→ Selected extract:
────────────────

Dive Brief:
- GrubMarket has raised $120 million in an oversubscribed Series E funding round, the farm-to-table food delivery service and produce distributor announced in a blog post on Monday.
- Participants in the funding round include new investors Liberty Street Funds, Walleye Capital, Japan Post Capital, Joseph Stone Capital, Pegasus Tech Ventures and Tech Pioneers Fund, along with several existing funders.
- With a pre-money valuation of more than $1 billion, GrubMarket is building its financial muscle as it looks to expand its service areas and considers developing automated hardware to help customers move products to market.
Dive Insight:
In announcing its latest round of funding, GrubMarket emphasized that it intends to aggressively press ahead with its efforts to make the food supply chain more efficient — an area where the company says it believes it has broad latitude to innovate.

────────────────

→ Provided data:
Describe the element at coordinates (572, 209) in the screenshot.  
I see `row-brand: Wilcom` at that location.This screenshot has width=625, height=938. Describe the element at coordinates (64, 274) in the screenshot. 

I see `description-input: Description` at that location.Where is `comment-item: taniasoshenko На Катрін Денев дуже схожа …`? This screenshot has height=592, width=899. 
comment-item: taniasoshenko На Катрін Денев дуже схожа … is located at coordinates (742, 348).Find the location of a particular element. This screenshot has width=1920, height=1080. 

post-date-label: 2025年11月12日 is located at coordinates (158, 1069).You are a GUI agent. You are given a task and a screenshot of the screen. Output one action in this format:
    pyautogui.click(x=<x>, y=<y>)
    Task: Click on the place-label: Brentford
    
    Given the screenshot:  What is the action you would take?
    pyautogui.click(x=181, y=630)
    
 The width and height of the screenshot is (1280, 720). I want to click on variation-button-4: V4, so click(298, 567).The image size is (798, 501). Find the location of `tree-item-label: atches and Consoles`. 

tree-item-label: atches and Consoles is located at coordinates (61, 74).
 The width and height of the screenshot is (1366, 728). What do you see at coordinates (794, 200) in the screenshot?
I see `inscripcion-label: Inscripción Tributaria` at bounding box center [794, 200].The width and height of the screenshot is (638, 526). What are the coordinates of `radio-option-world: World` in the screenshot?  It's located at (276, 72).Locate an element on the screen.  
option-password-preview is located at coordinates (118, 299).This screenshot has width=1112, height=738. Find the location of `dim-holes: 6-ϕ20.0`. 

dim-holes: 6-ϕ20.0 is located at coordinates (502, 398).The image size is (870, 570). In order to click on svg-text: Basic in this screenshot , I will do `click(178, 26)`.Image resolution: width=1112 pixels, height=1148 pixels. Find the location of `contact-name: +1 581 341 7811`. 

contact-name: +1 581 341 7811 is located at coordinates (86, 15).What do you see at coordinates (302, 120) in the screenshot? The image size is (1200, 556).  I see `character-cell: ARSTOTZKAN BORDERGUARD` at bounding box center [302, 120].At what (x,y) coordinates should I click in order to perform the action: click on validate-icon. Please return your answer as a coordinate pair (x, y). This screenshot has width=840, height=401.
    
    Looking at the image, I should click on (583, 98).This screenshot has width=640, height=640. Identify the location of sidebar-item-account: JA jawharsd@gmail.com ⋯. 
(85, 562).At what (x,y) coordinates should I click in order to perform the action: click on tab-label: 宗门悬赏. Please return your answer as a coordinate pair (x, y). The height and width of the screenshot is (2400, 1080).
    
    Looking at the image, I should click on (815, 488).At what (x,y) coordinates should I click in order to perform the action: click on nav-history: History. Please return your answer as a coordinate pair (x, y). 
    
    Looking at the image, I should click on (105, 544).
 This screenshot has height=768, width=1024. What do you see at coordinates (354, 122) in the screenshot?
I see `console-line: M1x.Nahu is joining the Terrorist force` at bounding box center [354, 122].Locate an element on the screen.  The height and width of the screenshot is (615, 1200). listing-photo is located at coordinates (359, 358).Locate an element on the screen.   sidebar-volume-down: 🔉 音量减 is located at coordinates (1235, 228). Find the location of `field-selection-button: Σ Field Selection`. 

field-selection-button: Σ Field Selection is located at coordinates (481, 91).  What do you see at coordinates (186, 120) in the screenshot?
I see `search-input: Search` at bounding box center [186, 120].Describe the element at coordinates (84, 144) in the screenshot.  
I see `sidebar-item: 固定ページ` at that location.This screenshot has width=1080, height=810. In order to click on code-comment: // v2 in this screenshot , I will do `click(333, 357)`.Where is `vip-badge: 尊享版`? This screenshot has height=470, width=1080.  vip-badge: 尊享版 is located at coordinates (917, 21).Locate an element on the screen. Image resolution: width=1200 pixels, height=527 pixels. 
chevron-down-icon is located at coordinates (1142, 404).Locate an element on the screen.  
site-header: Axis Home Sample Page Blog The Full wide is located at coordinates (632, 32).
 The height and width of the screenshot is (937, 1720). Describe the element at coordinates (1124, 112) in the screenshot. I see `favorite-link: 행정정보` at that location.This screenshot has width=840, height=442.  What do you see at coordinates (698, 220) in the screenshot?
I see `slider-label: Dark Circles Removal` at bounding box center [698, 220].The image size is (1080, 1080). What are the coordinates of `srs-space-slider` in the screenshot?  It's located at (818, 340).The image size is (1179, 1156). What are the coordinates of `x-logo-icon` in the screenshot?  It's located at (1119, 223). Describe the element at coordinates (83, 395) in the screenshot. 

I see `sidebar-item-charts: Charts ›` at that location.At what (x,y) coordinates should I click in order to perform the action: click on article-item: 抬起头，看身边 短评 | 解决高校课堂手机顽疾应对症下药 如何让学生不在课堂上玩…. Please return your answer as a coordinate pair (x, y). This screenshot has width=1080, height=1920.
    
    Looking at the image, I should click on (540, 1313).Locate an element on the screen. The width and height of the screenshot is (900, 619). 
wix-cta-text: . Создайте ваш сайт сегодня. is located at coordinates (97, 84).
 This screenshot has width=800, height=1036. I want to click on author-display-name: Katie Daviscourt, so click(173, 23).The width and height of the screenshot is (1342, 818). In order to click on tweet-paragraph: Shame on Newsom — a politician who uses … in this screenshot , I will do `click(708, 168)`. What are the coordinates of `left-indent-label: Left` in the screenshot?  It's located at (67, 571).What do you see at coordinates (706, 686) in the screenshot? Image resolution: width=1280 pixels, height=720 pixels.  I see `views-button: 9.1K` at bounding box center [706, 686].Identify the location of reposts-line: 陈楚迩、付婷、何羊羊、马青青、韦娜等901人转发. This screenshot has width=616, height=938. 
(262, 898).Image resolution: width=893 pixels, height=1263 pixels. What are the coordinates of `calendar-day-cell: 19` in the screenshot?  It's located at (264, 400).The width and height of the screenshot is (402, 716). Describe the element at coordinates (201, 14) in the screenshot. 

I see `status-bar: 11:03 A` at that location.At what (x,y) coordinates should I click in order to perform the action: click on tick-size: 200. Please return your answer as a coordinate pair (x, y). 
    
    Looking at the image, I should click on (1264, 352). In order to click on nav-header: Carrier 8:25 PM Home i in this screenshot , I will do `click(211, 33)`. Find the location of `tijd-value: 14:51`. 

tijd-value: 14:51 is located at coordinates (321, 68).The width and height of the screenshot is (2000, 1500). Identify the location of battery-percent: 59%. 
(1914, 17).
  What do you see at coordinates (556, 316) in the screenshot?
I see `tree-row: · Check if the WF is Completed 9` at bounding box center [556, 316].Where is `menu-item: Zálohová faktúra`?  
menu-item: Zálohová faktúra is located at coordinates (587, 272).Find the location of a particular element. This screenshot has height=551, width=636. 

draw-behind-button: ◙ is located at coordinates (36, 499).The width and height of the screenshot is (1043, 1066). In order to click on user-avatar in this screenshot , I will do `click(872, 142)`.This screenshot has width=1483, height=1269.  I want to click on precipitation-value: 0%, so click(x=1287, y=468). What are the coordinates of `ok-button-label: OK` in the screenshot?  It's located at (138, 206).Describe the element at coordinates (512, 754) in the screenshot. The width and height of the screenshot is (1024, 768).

────────────────

→ Work instructions:
• 1. Answer these about the GrubMarket funding brief:
(a) How much money did GrubMarket raise, and in which funding round?
(b) What pre-money valuation does the brief give for GrubMarket?
(c) Where did GrubMarket announce the funding?
• 2. Return the stretch of the GrubMarket funding brief from "- With a pre-money" through "products to market.", copied word for word.
• 3. Carry the GrubMarket funding brief further, starting right after its last sentence.

→ Set of answers:
• 1.
(a) $120 million, in a Series E round.
(b) More than $1 billion.
(c) In a blog post on Monday.

• 2.
- With a pre-money valuation of more than $1 billion, GrubMarket is building its financial muscle as it looks to expand its service areas and considers developing automated hardware to help customers move products to market.

• 3.
In addition to its technology-driven food distribution services, GrubMarket is looking to grow services it markets to wholesalers and distributors, including software designed to manage functions such as inventory, pricing, customer relations and human resources, CEO Mike Xu said in the blog post. Over the longer term, GrubMarket is considering developing robotic systems designed to pick and move food, Xu added.
"We are trying to consolidate the American food supply chain through software technologies, while also trying to find the best solutions in this space," " Xu said in the post, later adding, "But we are not just a lightweight online ordering system."
GrubMarket's latest investment round follows a $90 million Series D funding round that the company closed in 2020. At the time of that announcement, Xu said he hopes ultimately to grow GrubMarket's annual sales to $100 billion.
The company is planning to go public and expects to file paperwork to do so by next summer, according to a report by TechCrunch, which first covered the news about GrubMarket's latest round of fundraising.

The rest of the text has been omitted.